Making Gumbo

Wake Up II: Interpersonal Sneetches

    Interpersonal relationships and race; many times I have mentioned that course. 

    You may have wondered why I focus on the interpersonal when it comes to (what seem to be) racial matters.  Anytime I have discussed neo-diversity, the reason has been implied.  But to be direct the reason for the interpersonal focus is that interacting with each other remains our great racial, ethnic, gender, religious, challenge. 

       Fast and dramatic social changes have put us in the same situation as Dr. Seuss’ Sneetches.

 

    We rid ourselves of the immoral racial laws of segregation. With that change and other changes in the social world, we were no longer able to say “…well they can’t come in here”; they can’t come to our frankfurter parties.  With that some yelled out like Dr. Seuss’s Starbelly Sneetches did:

 “Good grief!”groaned the ones who had stars at the first…

“We’re still the best Sneetches and they are the worst.

But, now, how in the world will we know,”they all frowned,

“If which kind is what, or the other way round?”

      Caught off guard by the changes, we began our struggle with neo-diversity.  And we sent our children out into that neo-diversity unprepared and without hope of getting aid. 

      2006 is when I created and first taught the course, Interpersonal Relationships and race.  Why did I create the course?  What was my motivation? In the Spring 2004, in my introduction to social psychology course, I was teaching the section on race as an interpersonal phenomenon. I teach this topic late in the semester because I want students to have gotten to know me. Otherwise having me, a 6’3”, 280 lb., dark-skinned black man as the professor might dampen the discussion of race relations.  To a certain degree that strategy had worked in the past, but this time the class of 200, mostly white, students froze up.  The tension in the room was palpable. Discussion was strained.

    After class, I returned to my office.  I sat and waited for a student from that class to show up for a previously arranged appointment. When this young white female came into my office, after she took her seat, and we exchanged our quick hellos I said,

     “Sorry but before we get to your questions, I have a question.”

     She looked at me as if to say, “I knew he was going to do this.”

     By that point in the semester, my students know me well. That means they know that I notice things and will ask about what I think is going on.

     “Did you feel that in the class today?”

    Still looking at me in that way, she hesitated.

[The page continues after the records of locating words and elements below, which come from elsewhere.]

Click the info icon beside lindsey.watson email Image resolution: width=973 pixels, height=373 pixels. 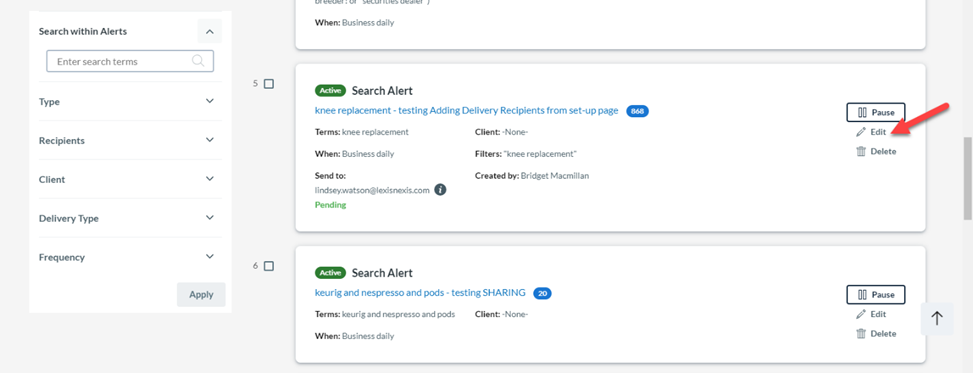440,190
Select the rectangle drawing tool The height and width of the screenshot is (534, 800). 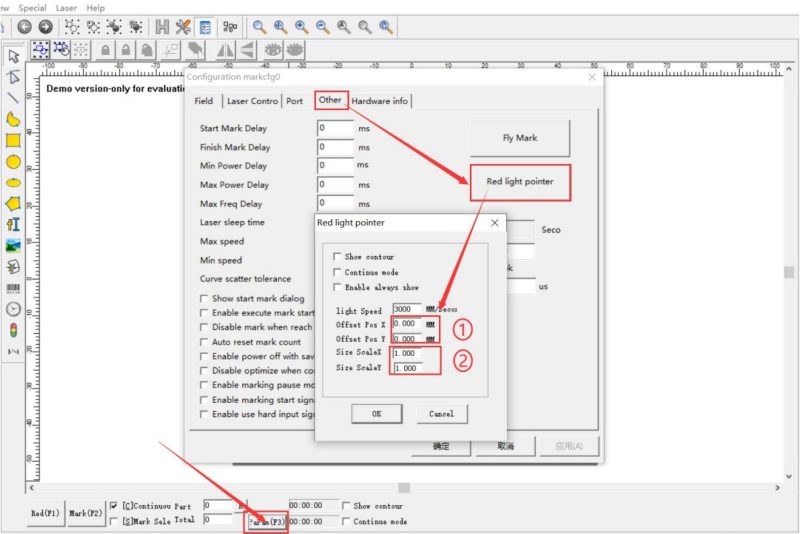point(13,140)
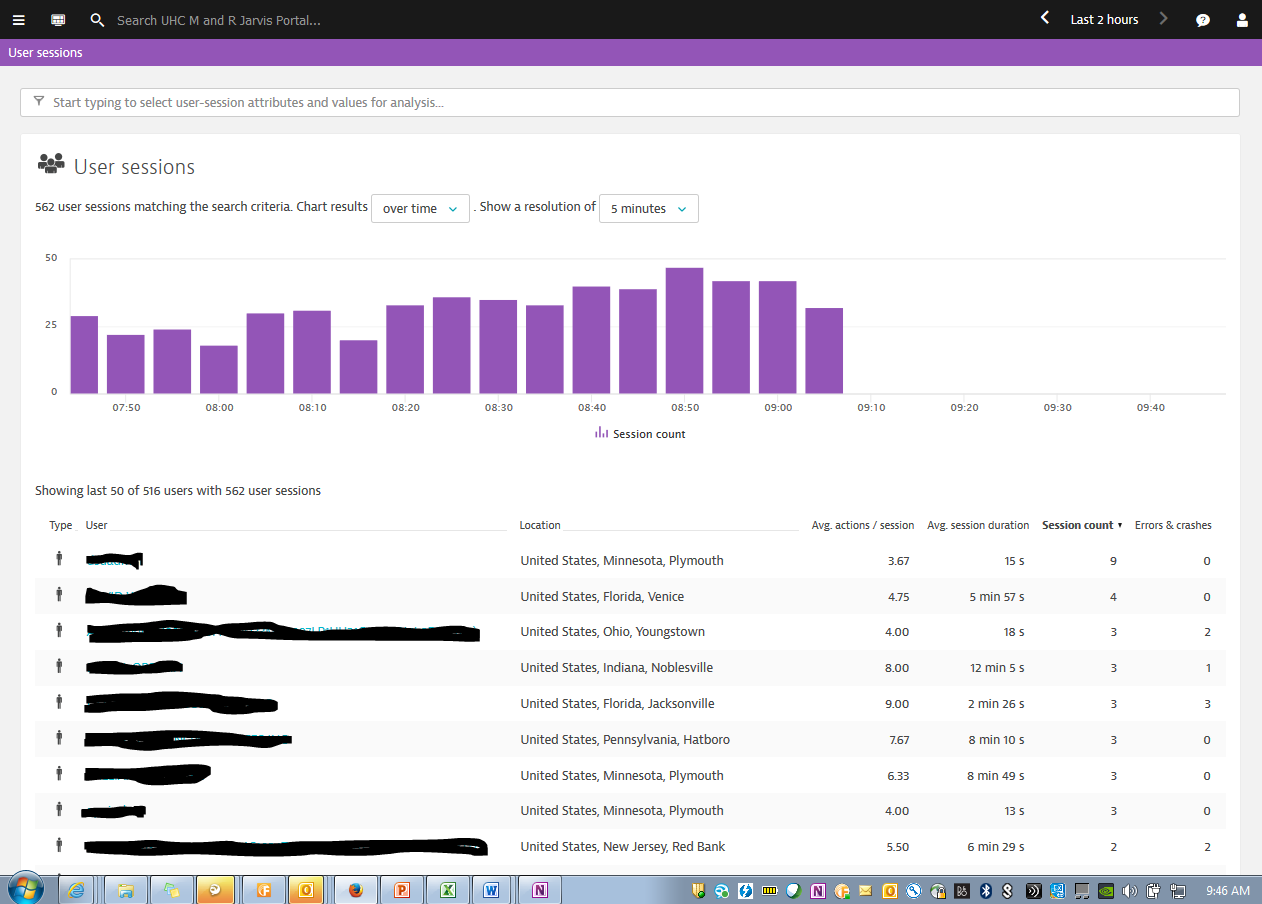Sort by Avg. session duration column
1262x904 pixels.
(x=977, y=525)
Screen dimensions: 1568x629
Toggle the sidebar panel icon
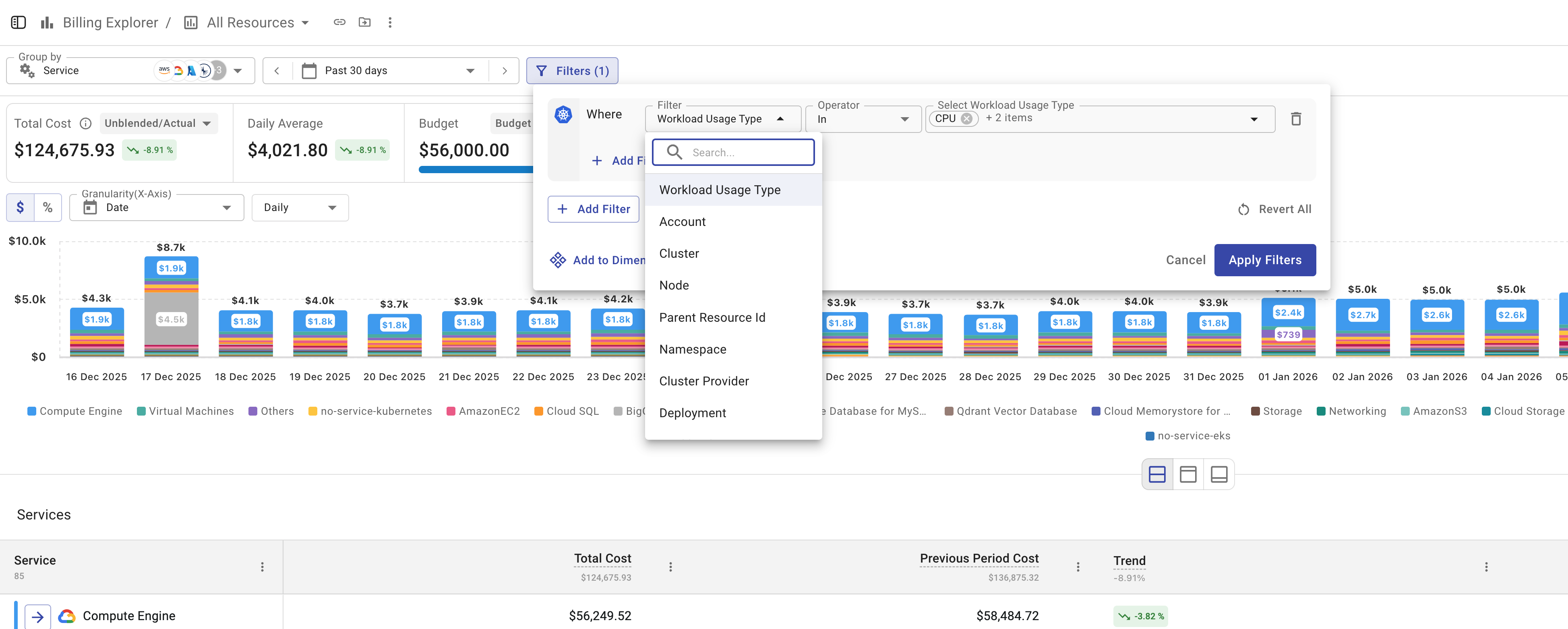(18, 23)
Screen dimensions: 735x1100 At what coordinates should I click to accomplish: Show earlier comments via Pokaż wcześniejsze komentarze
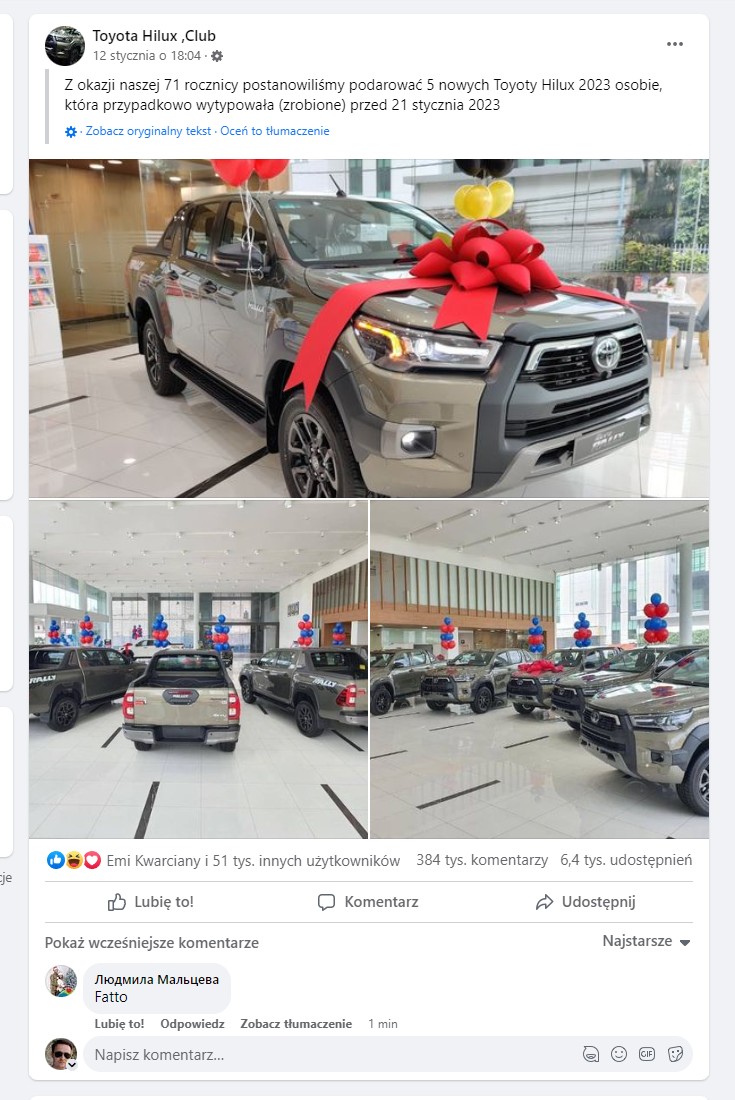[151, 943]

     “Yes…” she finally said.

     “What was that,” I asked.

     She looked into my eyes then dropped her gaze to the floor.  I waited.  Again, she looked up, dropped her gaze briefly then looked back up at me.

    “Everybody says we have to be more accepting,” she said.  “But nobody tells us what that means.”

    Profound… this was a profound statement about the state of race-relations and diversity on our campus and elsewhere.  During orientation, colleges and universities tell students that the campus is one that has and accepts all kinds of people.  Students are told that they too have to accept all kinds of people.  But, as this young woman said, nobody tells students what that means.         

     It turns out that even as America becomes more and more diverse, nobody tells citizens what that means. And so Americans are struggling with how to manage their day to day interpersonal lives because the old racial, gender, ethnic rules do not apply.  Without laws and social understandings prohibiting who can go where, we all find ourselves interacting with people from other American racial, ethnic, gender and religion groups. We struggle then with the question, “who are among the ‘we’ and who among the ‘they’?”

     We are all Sneetches wondering:

 “Whether this one was that one… or that one was this one

Or which one was what one… or what one was who.”

    

    With that anxiety we interact with people who do not look like or sometimes even sound like us.  Our racial struggles are today intergroup struggles of interacting with many different American groups. Those interactions are formal and informal; at work, running errands, going to a sports bar, sitting in a classroom.  And whatever the case, those interaction struggles are all interpersonal.